Score : 2200 points
Problem Statement
You are given positions (X_i, Y_i) of N enemy rooks on an infinite chessboard. No two rooks attack each other (at most one rook per row or column).
You're going to replace one rook with a king and then move the king repeatedly to beat as many rooks as possible.
You can't enter a cell that is being attacked by a rook. Additionally, you can't move diagonally to an empty cell (but you can beat a rook diagonally).
(So this king moves like a superpawn that beats diagonally in 4 directions and moves horizontally/vertically in 4 directions.)
For each rook, consider replacing it with a king, and find the minimum possible number of moves needed to beat the maximum possible number of rooks.
Constraints
- 2 \leq N \leq 200\,000
- 1 \leq X_i, Y_i \leq 10^6
- X_i \neq X_j
- Y_i \neq Y_j
- All values in input are integers.
Input
Input is given from Standard Input in the following format.

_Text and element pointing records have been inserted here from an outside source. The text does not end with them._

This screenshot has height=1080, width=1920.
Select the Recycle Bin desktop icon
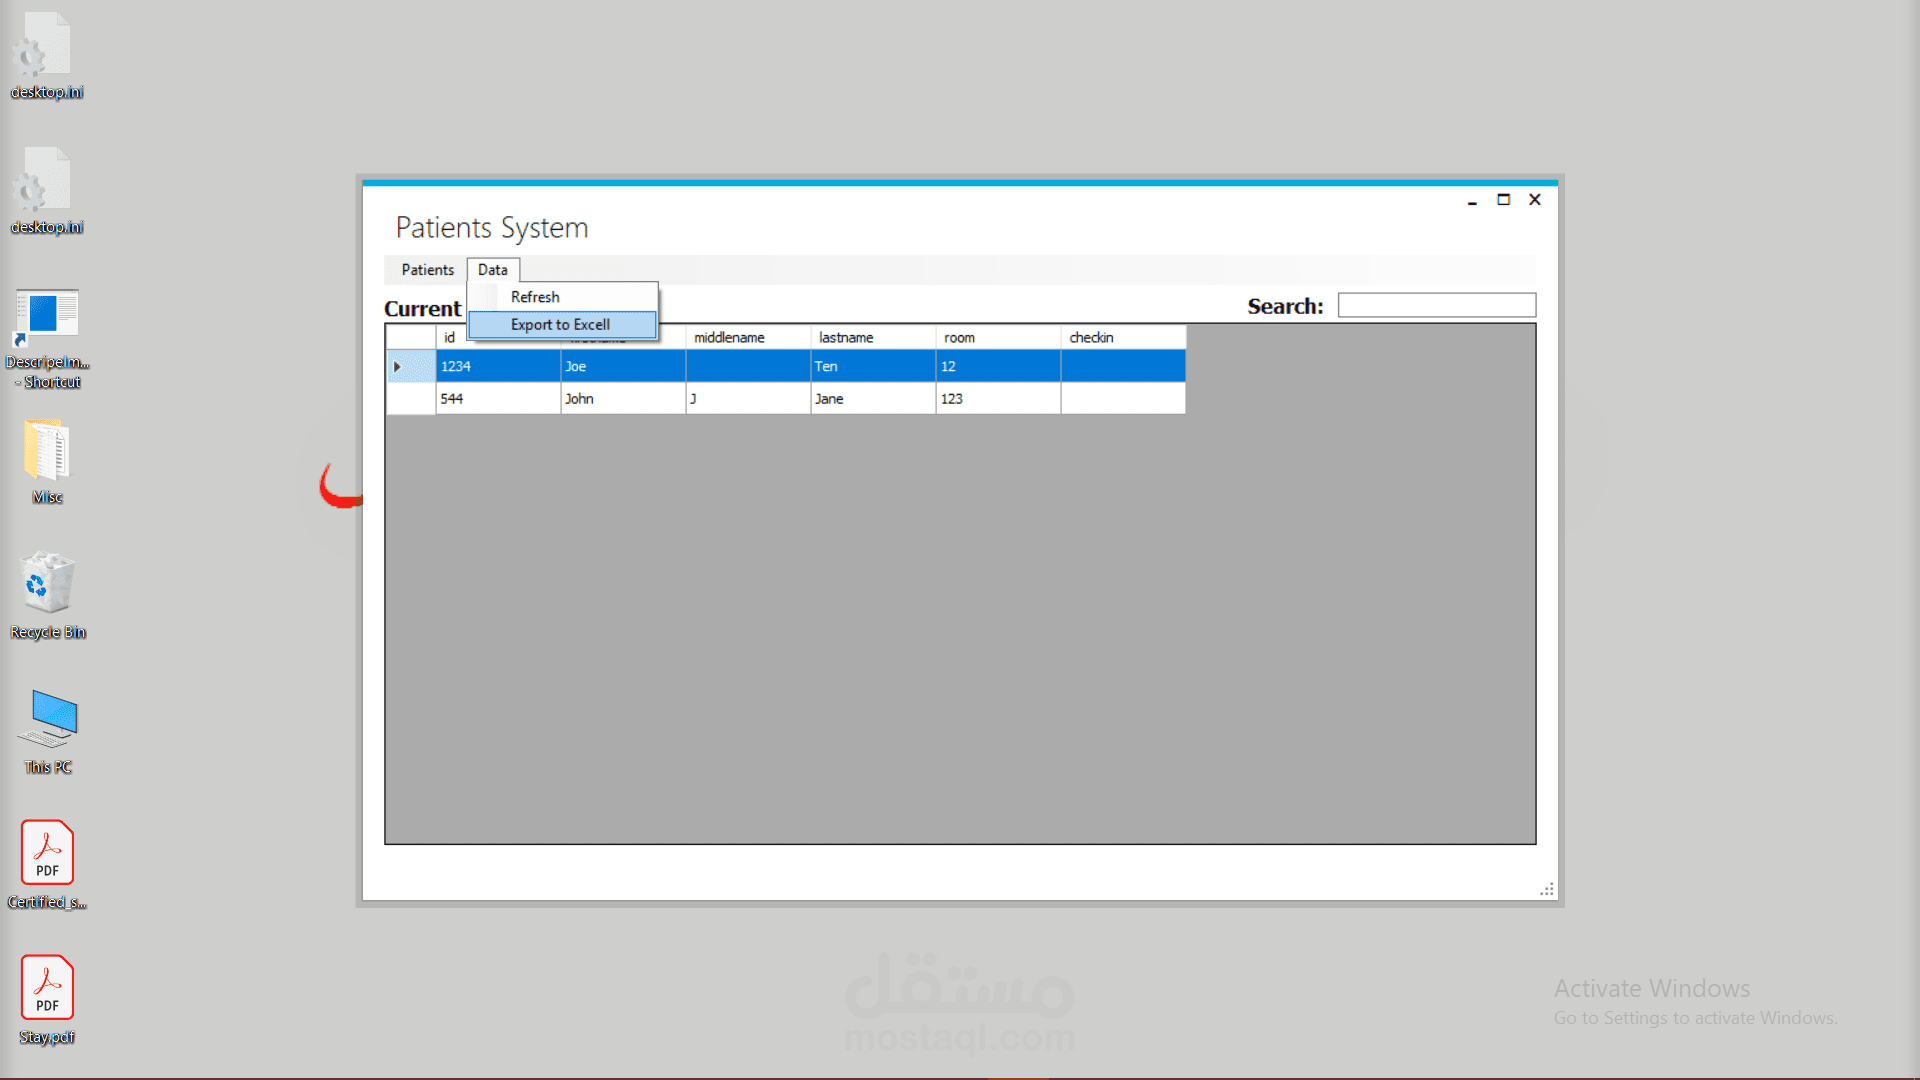[47, 584]
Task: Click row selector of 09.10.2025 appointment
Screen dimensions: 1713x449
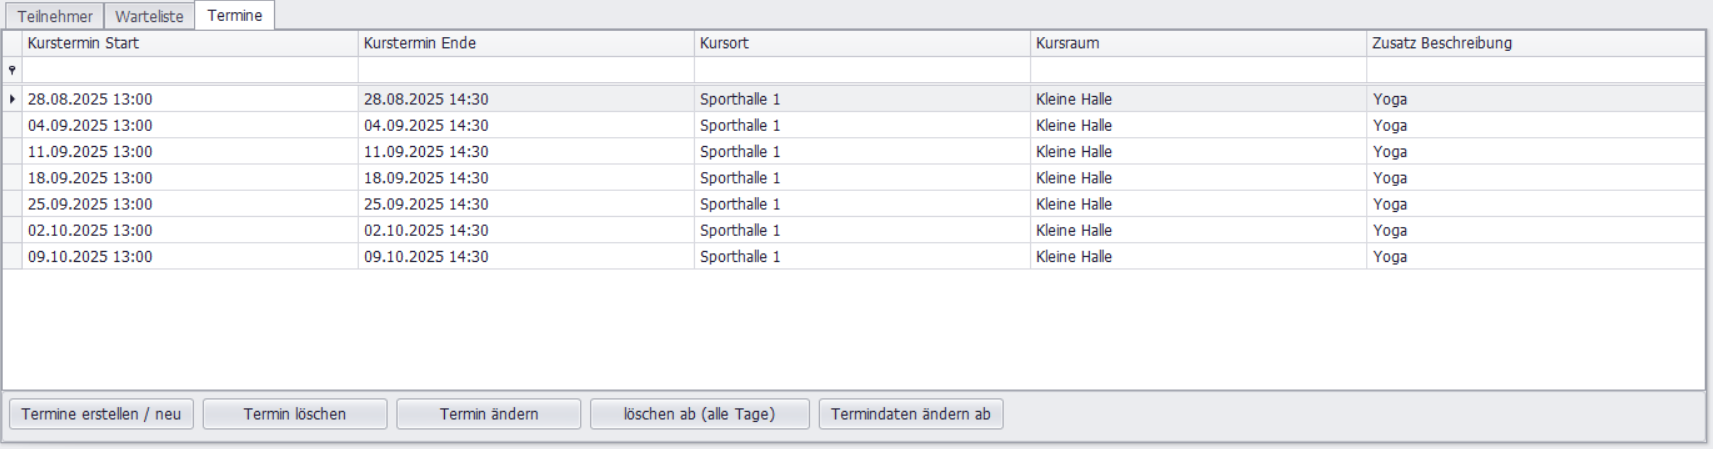Action: (12, 257)
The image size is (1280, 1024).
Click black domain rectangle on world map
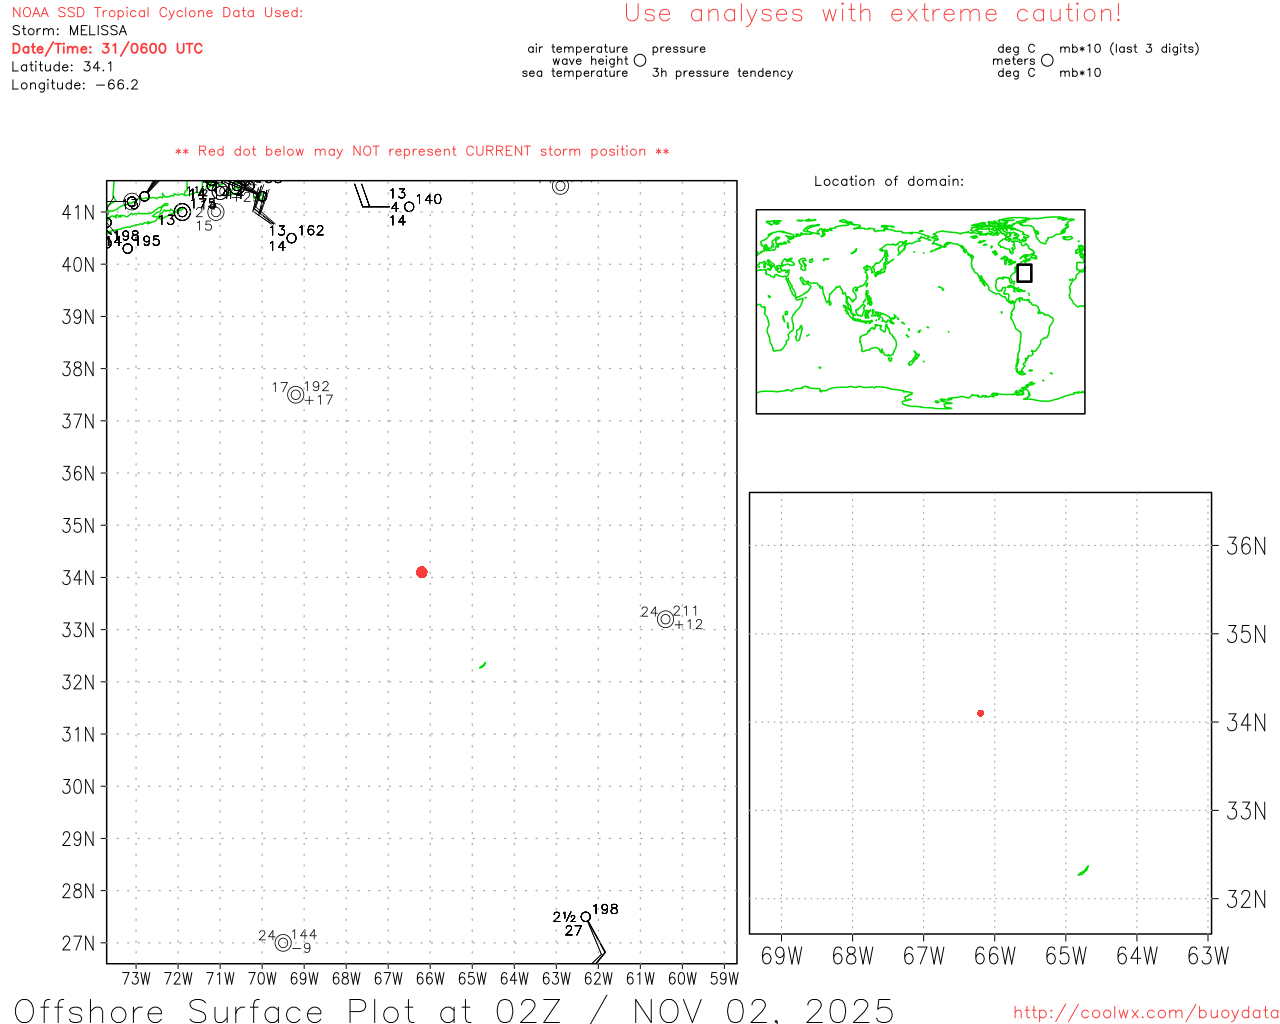tap(1024, 273)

N X_1 Y_1 X_2 Y_2 \vdots X_N Y_N
Output
Print N lines. The i-th line is for scenario of replacing the rook at (X_i, Y_i) with your king. This line should contain one integer: the minimum number of moves to beat M_i rooks where M_i denotes the maximum possible number of beaten rooks in this scenario (in infinite time).
Sample Input 1
6 1 8 6 10 2 7 4 4 9 3 5 1
Sample Output 1
5 0 7 5 0 0
See the drawing below. If we replace rook 3 with a king, we can beat at most two other rooks. The red path is one of optimal sequences of moves: beat rook 1, then keep going down and right until you can beat rook 4. There are 7 steps and that's the third number in the output.

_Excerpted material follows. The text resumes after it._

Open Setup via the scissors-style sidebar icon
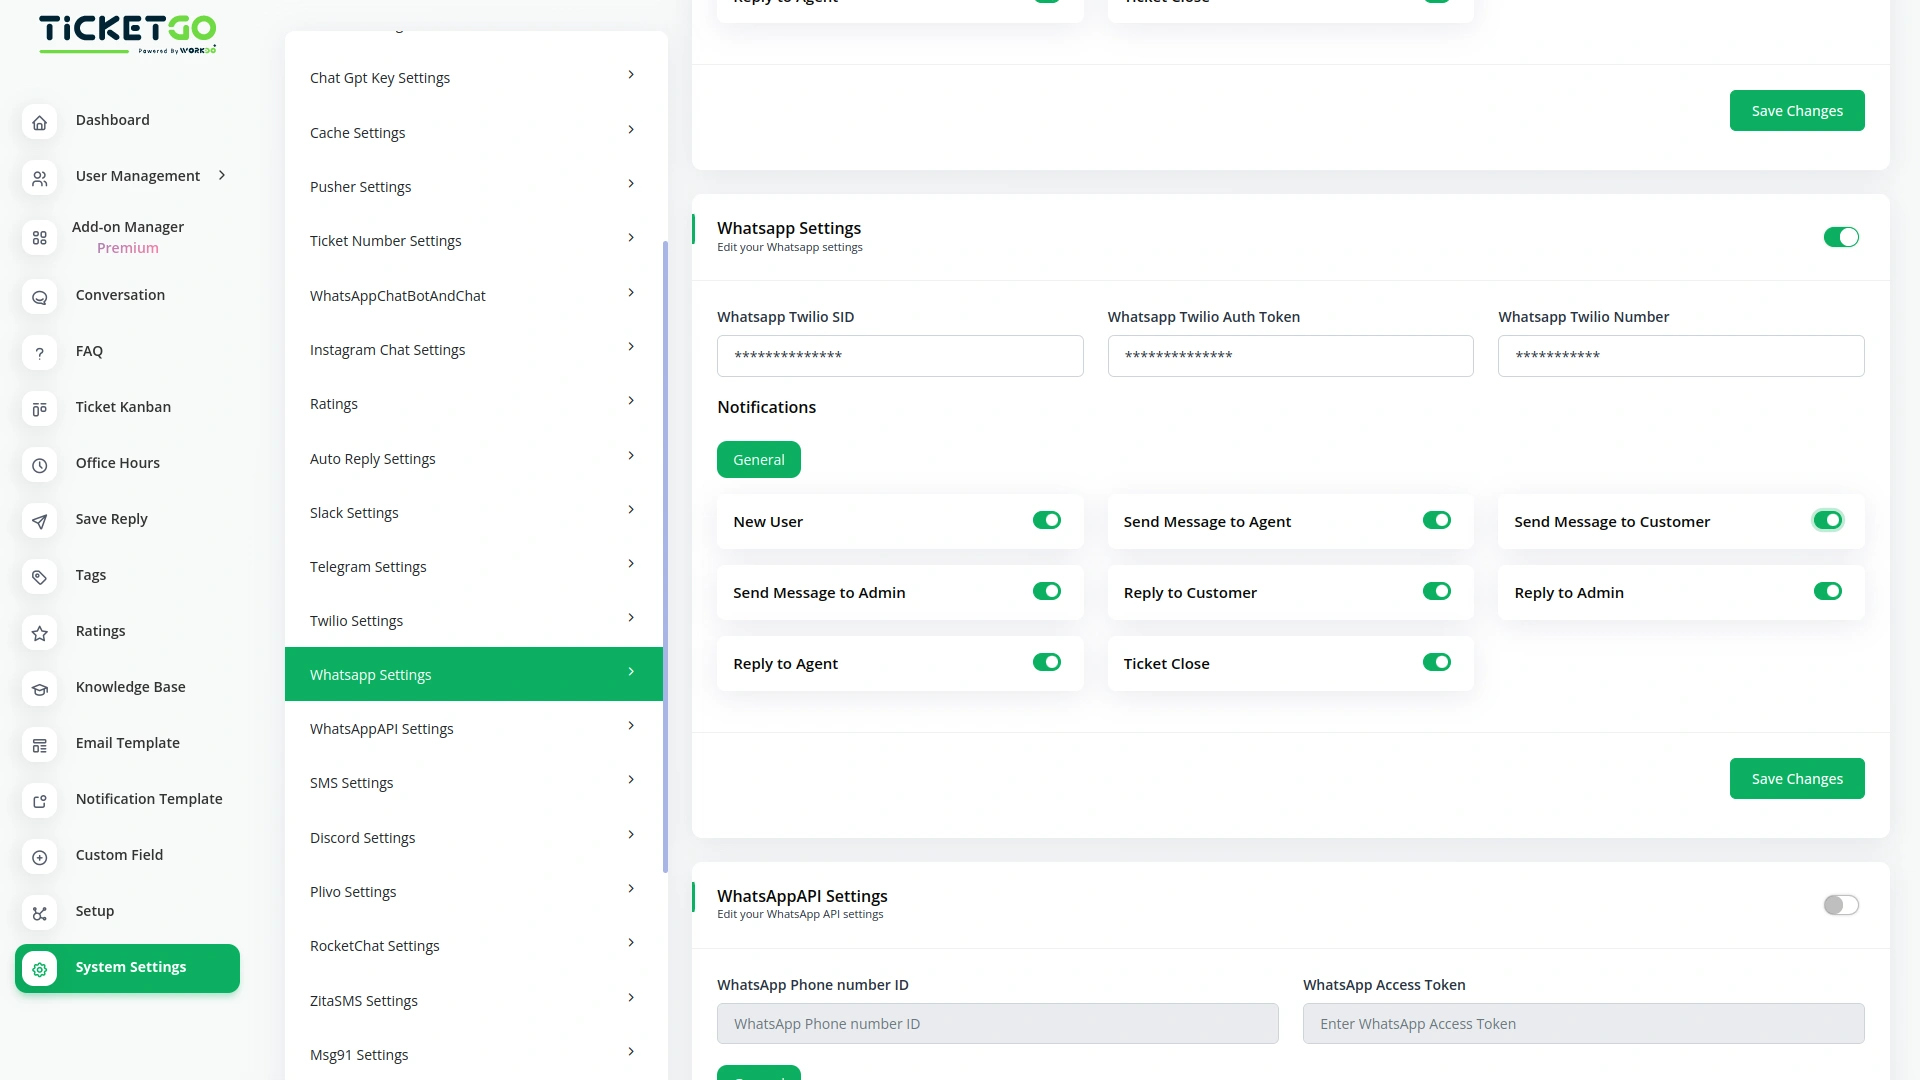[39, 914]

x-coordinate increases from left to right, while y increases bottom to top.
Starting from rook 2, 5 or 6, we can't beat any other rook. The optimal number of moves is 0.
Sample Input 2
5 5 5 100 100 70 20 81 70 800 1
Sample Output 2
985 985 1065 1034 0
Sample Input 3
10 2 5 4 4 13 12 12 13 14 17 17 19 22 22 16 18 19 27 25 26
Sample Output 3
2 2 9 9 3 3 24 5 0 25